Starting with the court system itself, nearly all 50 states now require parents to complete a parenting education course prior to the entry of a Judgment for Dissolution of Marriage, regardless of whether the divorce is contested or uncontested. However, the approach that parents use to obtain a divorce is extremely impactful on the children’s well-being.
Some degree of conflict is inherently present between divorcing parents. It is important that parents make efforts to minimize conflict by embracing a child-centered approach to their divorce. A child-centered approach to divorce is one in which the parties focus on their children’s needs when making decisions throughout the divorce process. This approach requires parents to let go of their anger and resentment they may have toward their spouse and consider how their words and actions in the court room can have a lasting negative impact on their children. It is helpful for parents to address their negative emotions toward their spouse therapeutically, outside of court.
By embracing a non-adversarial approach to divorce in which the parents identify their shared goals and concerns for their family’s future prior to making substantive decisions, the negative impact of the divorce on the children will be minimized.
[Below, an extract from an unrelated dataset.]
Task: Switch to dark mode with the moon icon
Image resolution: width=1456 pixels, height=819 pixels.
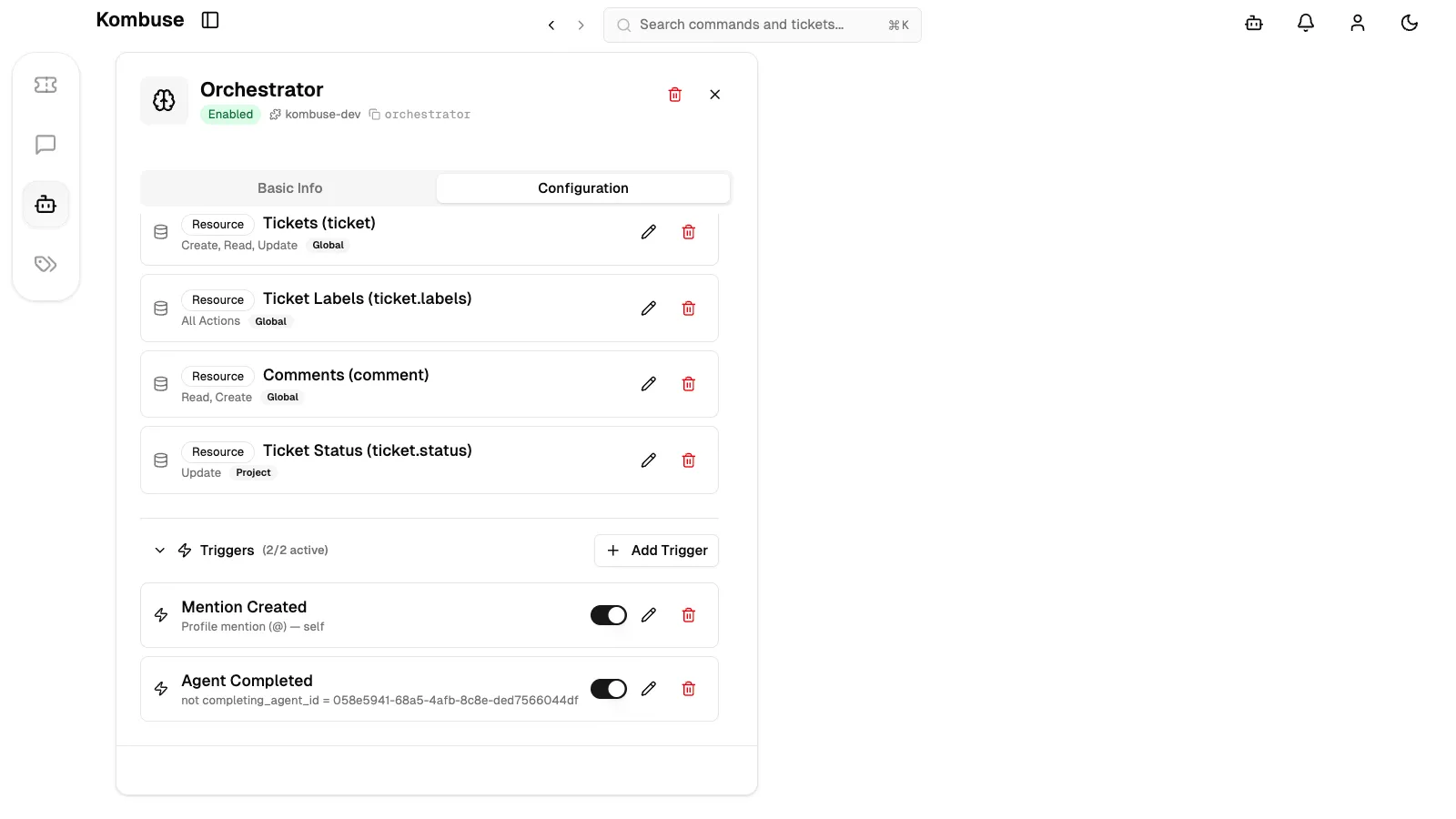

This approach is often used in mediation, collaborative divorce, and other alternative dispute resolution processes.
While the idea of using litigation as a tool to “fight” your spouse who wronged you in court may seem tempting, this approach can cause children to feel like victims of the divorce. Even the most high-conflict couples can at least agree on their love for their children. Placing your negative feelings toward your spouse to the side and remaining focused on what you do agree on: your children’s future and well-being, will allow for effective co-parenting and open communication with your spouse post-divorce.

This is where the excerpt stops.